What are camels and why they are important?

The word ‘camel’ refers to any of the members of the family Camelidae including Old World Camels (OWC) and New World Camels (syn. South American camelids, NWC) [2]. The origin of the OWC traces back to around 40 million years ago when the first ancestors of the camelid family were found in North America before migrating via the Bering Land Bridge to the eastern hemisphere (the “Old World”) [3] (Table 1). Compared with other animal species (e.g. dogs), the domestication of the dromedary camel took place rather late in human history, approximately 3000 years ago [4]. The dromedary camel is specifically adapted to life in hot, arid areas of the world, notably the Middle East, Africa and India, with a considerable feral population in Australia [5]. Unique physiological peculiarities of dromedaries in circulatory system, respiratory system, water economy mechanism, heat tolerance, etc. enable them to survive almost one week with little or no food and water [6], making them suitable also for trade and trafficking over longer distances in arid areas. Indeed, they are utilized since ancient times for transportation of people, goods, warfare and as draft animals including in agriculture and in local industry. Furthermore, they provide food (meat and dairy products) with great nutritional value, wool and leather in regions of the globe where the common ruminant livestock species (cattle, sheep and goat) cannot be used for this purpose. In the year 2017, camels produced 2,852,213 tons of milk and 630,210 tons of meat [1]. In this article “camel” refers only to “dromedary camel”.
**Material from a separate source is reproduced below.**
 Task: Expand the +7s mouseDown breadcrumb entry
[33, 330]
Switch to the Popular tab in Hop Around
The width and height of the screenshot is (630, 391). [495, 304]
Table 1 Taxonomic classification of camelids and other artiodactylids [2]

Zoonoses parasites of camels

About 65% of the articles on zoonotic pathogens of camels published between 1970 and 2018 focused on Middle East respiratory syndrome (MERS), hydatidosis, brucellosis and Rift Valley fever [7]. Camel echinococcosis is the most studied zoonotic parasitic infection affecting humans but Toxoplasma gondii, Cryptosporidium spp., Fasciola spp., Trichinella spp. and Linguatula serrata originating from camels are also considered as major public health risks [7]. Relatively few parasites of camels are specific for this host species [8], whereas many others that infect camels are (i) non-zoonotic but with a large host range; or (ii) of zoonotic concern. Transmission of zoonotic parasites includes different routes of infection such as faecal contamination (e.g. Cryptosporidium spp., Giardia duodenalis, Balantidium coli, Blastocystis spp., Enterocytozoon spp.), or consumption of raw or undercooked infected tissues and milk (e.g. Toxoplasma gondii, Trichinella spp., Linguatula serrata).
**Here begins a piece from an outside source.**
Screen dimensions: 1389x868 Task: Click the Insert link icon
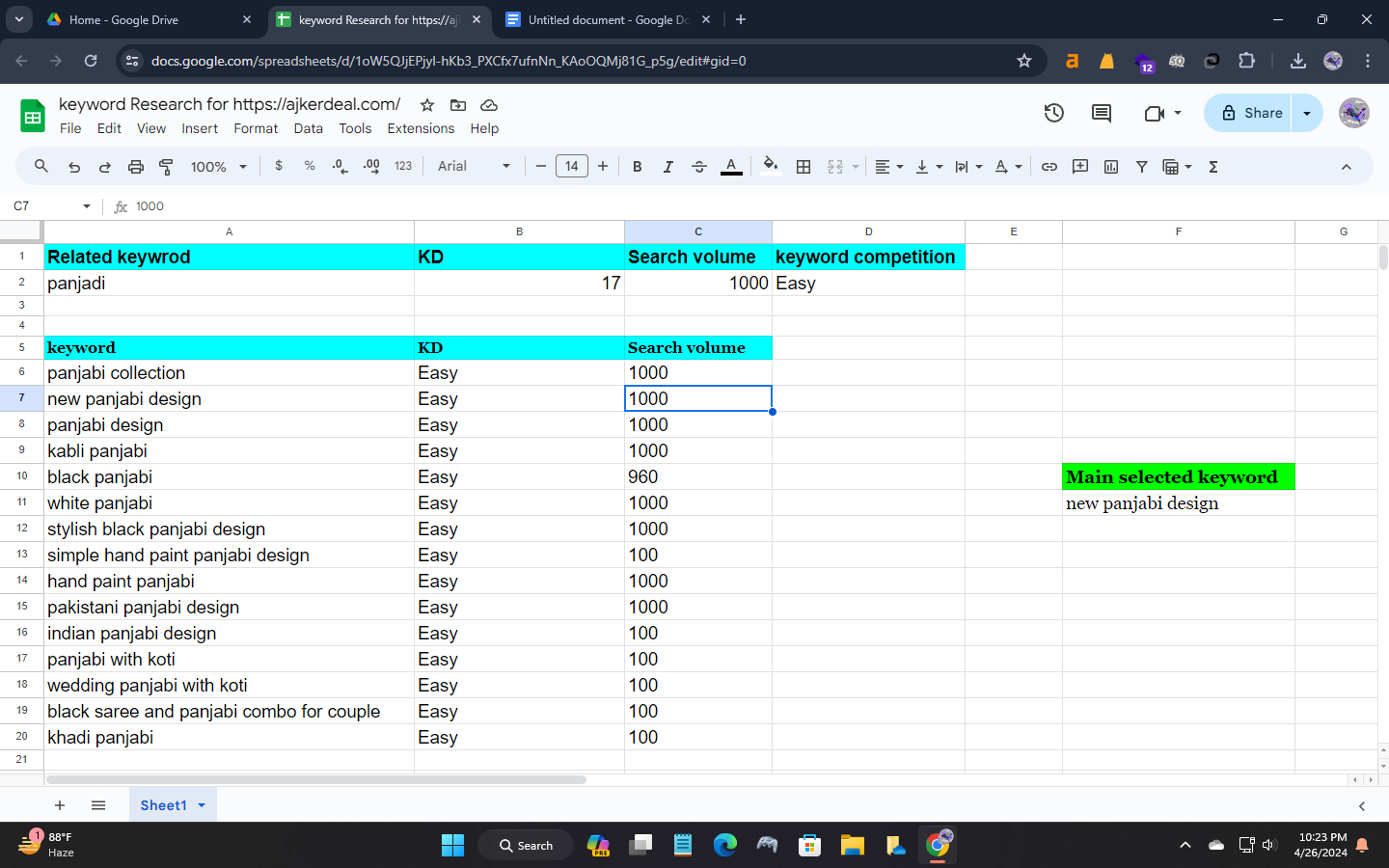pos(1049,167)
In addition, camels serve as reservoir hosts for Trypanosoma evansi, or may be infected by gastropod-borne trematodes (e.g. Fasciola spp., Dicrocoelium dendriticum and Schistosoma spp.) or metacestode larvae of zoonotic tapeworms, such as Echinococcus granulosus (s.l.). Moreover, camels are a blood source for several haematophagous ectoparasites, such as ticks and fleas, which ultimately may transmit zoonotic viral and bacterial pathogens (e.g. Crimean-Congo hemorrhagic fever virus, Coxiella burnetiiAnaplasma spp.,  Rickettsia spp., Bartonella spp. and Yersinia pestis) [9]. These parasites and infections have been detected in camels in Asia and Africa while there is not much known about the parasite fauna of camels in Australia (see section “Parasites of camels in Australia” below). The current taxonomic status of the zoonotic parasites discussed in this article is shown in Table 2.
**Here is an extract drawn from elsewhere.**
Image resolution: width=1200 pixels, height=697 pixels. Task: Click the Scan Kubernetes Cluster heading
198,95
Table 2 Taxonomic status of major zoonotic parasites of camels discussed in this article as classified by Ruggiero et al. [10]

Protozoan parasites in camel faeces

A wide range of gastrointestinal protozoan parasites develop exclusively in camels [11]. Although scientific data are available about infections of camels with several species of parasites of zoonotic importance (e.g. Cryptosporidium spp., Giardia duodenalis, Blastocystis spp., B. coli, Enterocytozoon bieneusi) their impact on human health has not been confirmed in ad-hoc studies except only one documentation on zoonosis linked with camels and that is from Iran [12]. Undoubtedly, the most investigated gastrointestinal protozoan genus in camels is Cryptosporidium [13]. Cryptosporidiosis is one of the major zoonotic parasites associated with food-borne and water-borne outbreaks [14]. Of the 39 valid species and approximately 70 host-adapted Cryptosporidium genotypes (which do not yet have species names), over 20 have been identified in human patients causing asymptomatic or mild to severe gastrointestinal disease [15]. So far, C. parvum subtype IIaA17G2R1 (a common zoonotic subtype reported in humans and animals worldwide), C. parvum genetically related to the C. hominis If subtype family, C. andersoni, Cryptosporidium rat genotype IV and a novel genotype (named “camel genotype”) have been confirmed in dromedary camels by PCR and sequencing [13, 16,17,18]. There is only one documentation of zoonosis linked with camels from Iran where 24 of 100 people in long-term contact with camels were found infected with Cryptosporidium spp. [12]. Although C. parvum and C. andersoni identified in camels are potentially infectious for humans, no confirmed direct association between camels and human infections have been reported, in contrast to other livestock such as cattle [19].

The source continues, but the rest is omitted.